Answer. In April 1991, NIMH will convene 17 principal investigators of studies that are testing preventive interventions with gay men, women, children, and adolescents. This meeting will provide a forum to review and assess the emerging state of knowledge regarding successful AIDS prevention approaches. One of the major goals of this conference is to identify findings that can be applied in prevention programs in the field and to explore mechanisms for effective dissemination of prevention research results to community organization and program planners.
Many successful HIV prevention strategies are based on the cognitive behavior model. Important variables include sensitizing
individuals to personal risk and developing intentions and competencies for successful behavior changes, including training in relevant behavioral skills. Needed skills include approaches to assertion, self-management, conversation, and social problem solving.

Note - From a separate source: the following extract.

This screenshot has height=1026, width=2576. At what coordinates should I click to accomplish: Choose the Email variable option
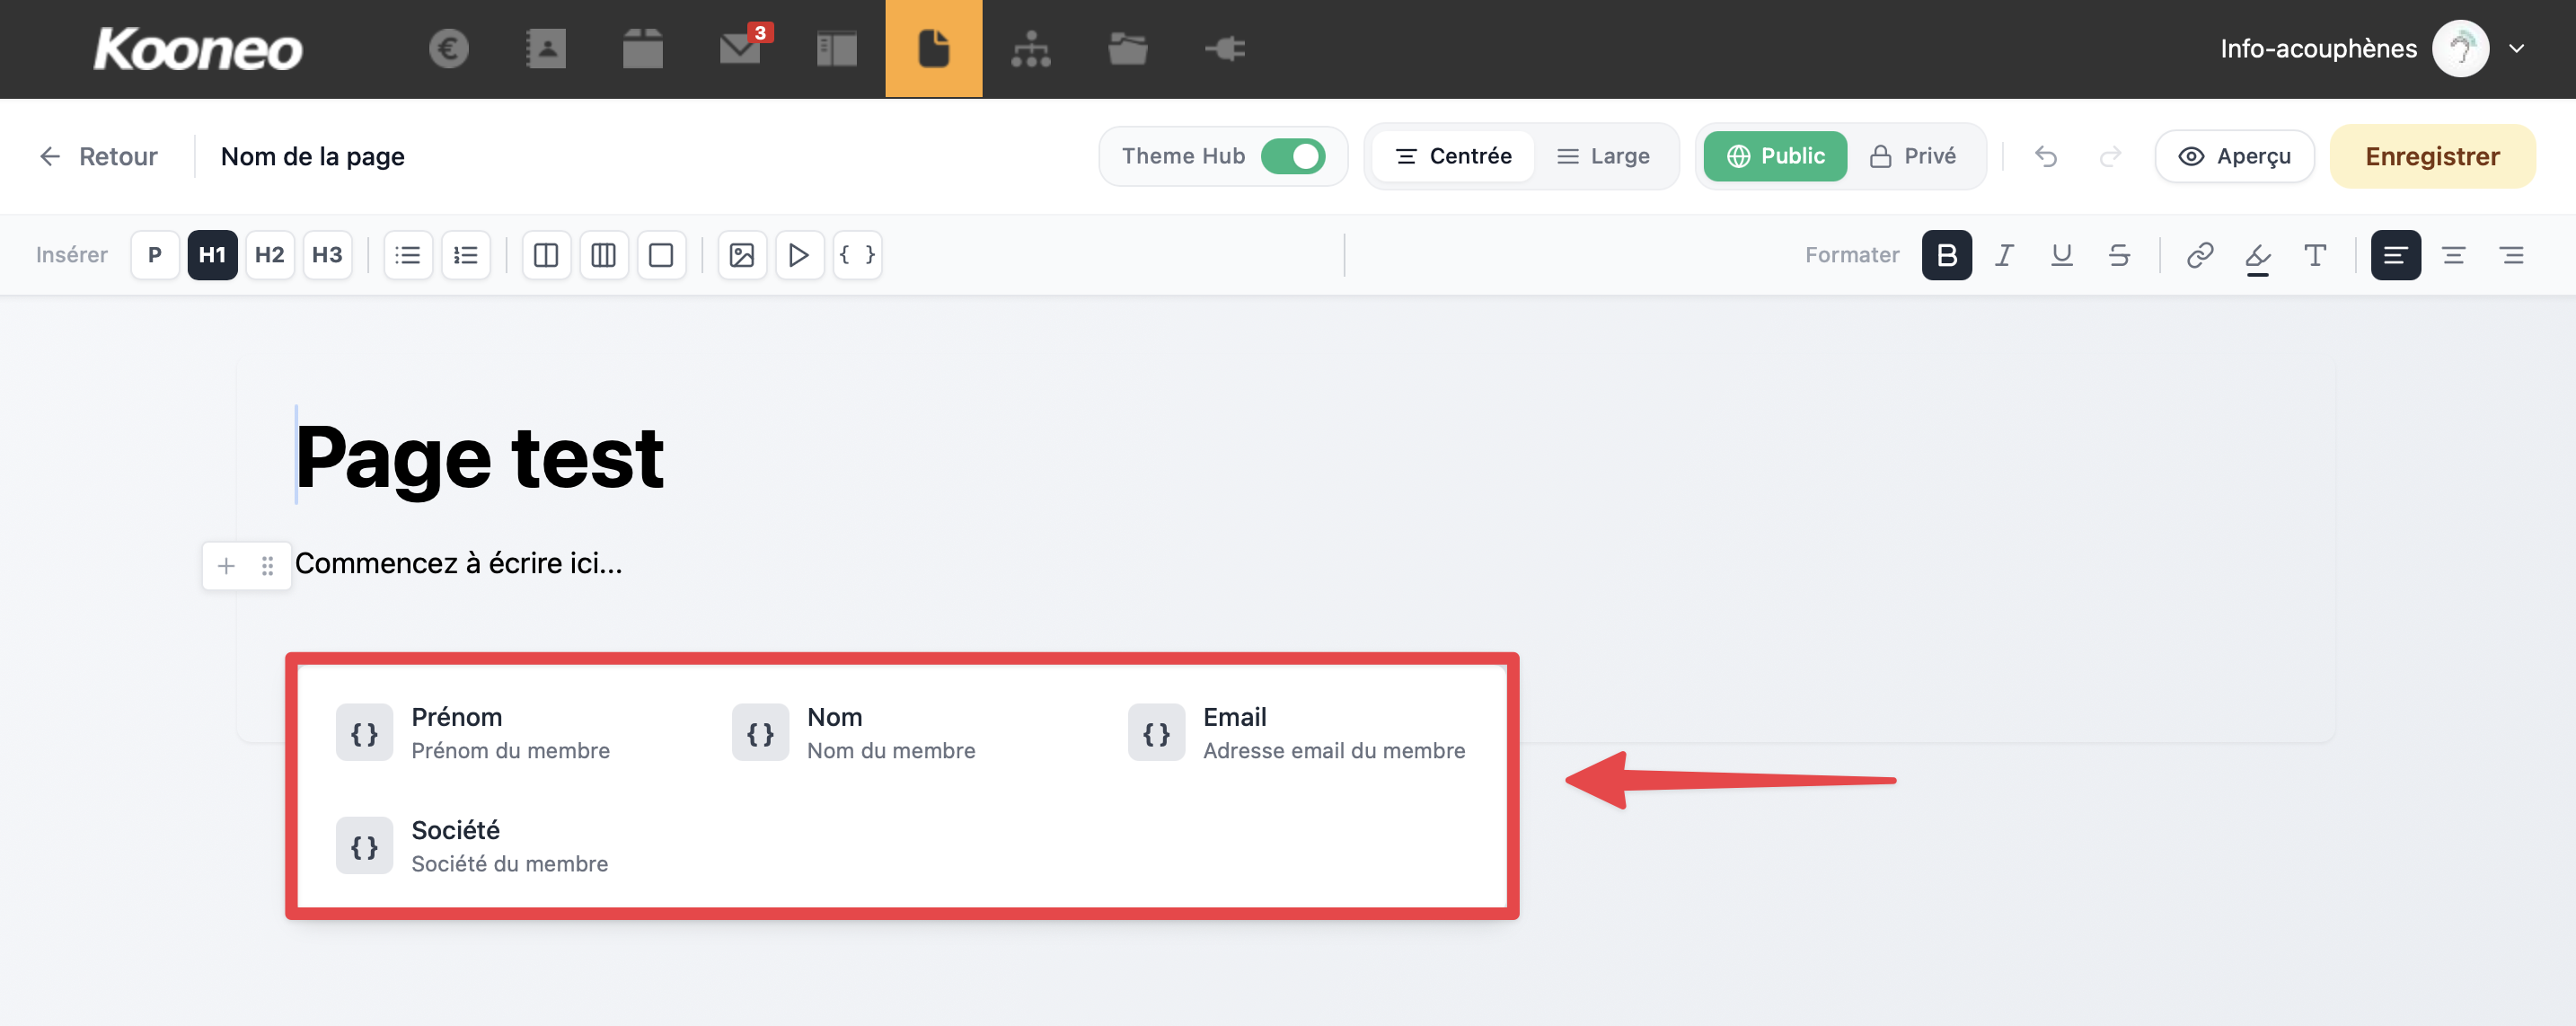[1297, 733]
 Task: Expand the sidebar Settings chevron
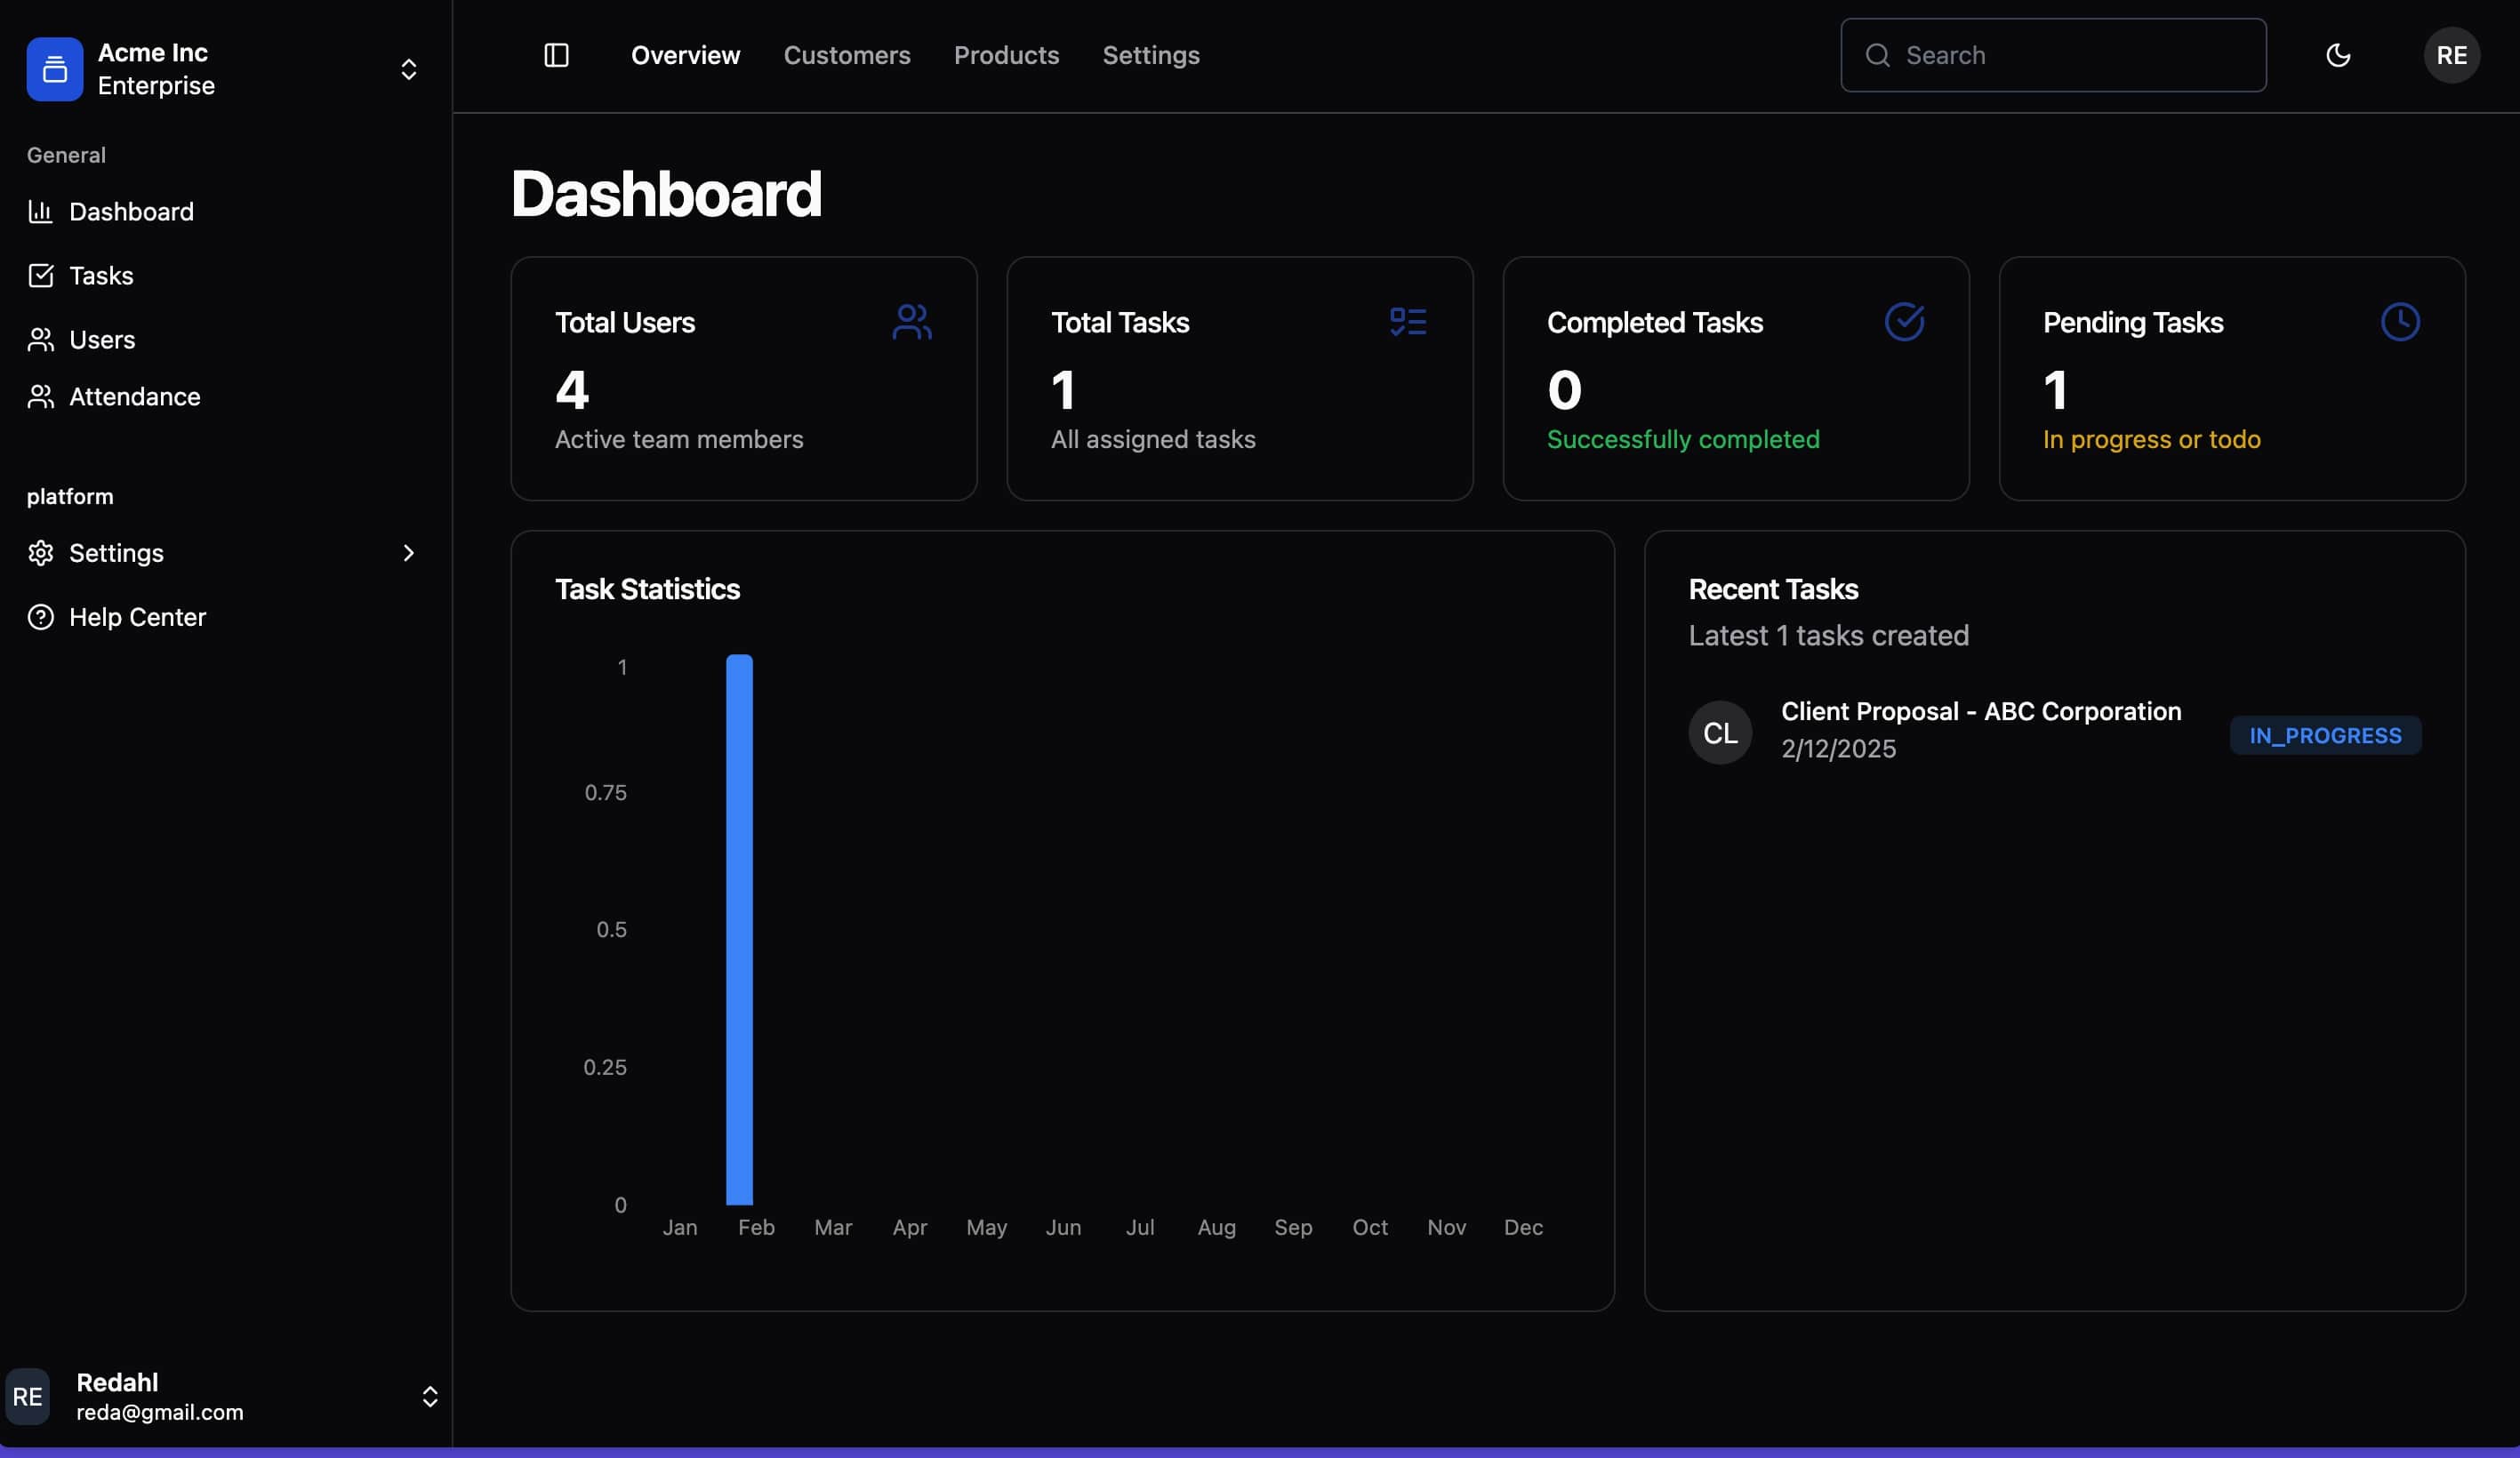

Question. I understand for instance, from reports coming from the ADAMHA AIDS Advisory Committee, that a NIMH research advisory panel indicated that we know so much about prevention activities among gay and bisexual men and so little about prevention in other groups, that is appropriate to shift our research focus away from preventing AIDS among gay men to focus on other "at-risk" populations. What can you tell us about interventions ?
Answer. Unfortunately, we still do not have all these answers. NIMH continues to support studies to identify successful prevention strategies for gay and bisexual men, including a focus on efforts to prevent relapse to unsafe behaviors among those men who initially were able to change risk behavior patterns. Factors that have been found to be relevant to adapting new behavior patterns for white, gay men include knowledge of HIV and transmission; perceiving oneself to be vulnerable; accurate estimation of personal risk; self-efficacy beliefs that the needed changes can be successfully made and that if the change is made, it will achieve the desired result. Other strategies have included additional interventions such as community organizing, social marketing, and efforts to promote changes in group norms concerning risk-taking behaviors.
Question. Are we at a point where we have all the knowledge we need to design effective prevention interventions for this population?
Answer. We do not believe so. Most of the controlled HIV prevention research using behavioral models has been conducted with individuals or small groups at high risk for infection. Little experimental research has been undertaken at the institutional levels, e.g., schools and worksites, and communities. We have learned that intensive intervention with individuals and small groups does result in positive behavior change; however, for some populations, maintaining positive changes over time is very difficult. We have very little information about effective prevention approaches for subgroups of gay men, including younger men and ethnic and racial minority men.
Question. What about the other at-risk populations?
Answer. The collaborative study that NIMH is sponsoring with NIDA, NIAAA, NICHD, CDC, and HRSA is focusing on developing and testing behavioral interventions for other populations at-risk. Populations currently under study in this project include inner-city Black adolescents and adults. Other populations of interest include Hispanics, incarcerated individuals, hard-to-reach gay and bisexual men, persons with severe and persistent mental illness, and women.
MENTAL HEALTH SERVICES RESEARCH
Question. Last year we heard a great deal from mental health providers about the importance of mental health issues to persons with HIV infections. I understand that last year NIMH convened a workshop to look at issues related to the chronically mentally ill and AIDS. While this is critical work, I also understand there are significant mental health service delivery issues for the general population of HIV infected individuals such as the absence of adequate models of mental health services and the absolute absence of organized service delivery systems for the general population. Given the important role of NIMH in service delivery research, what kind of work are you undertaking in this area?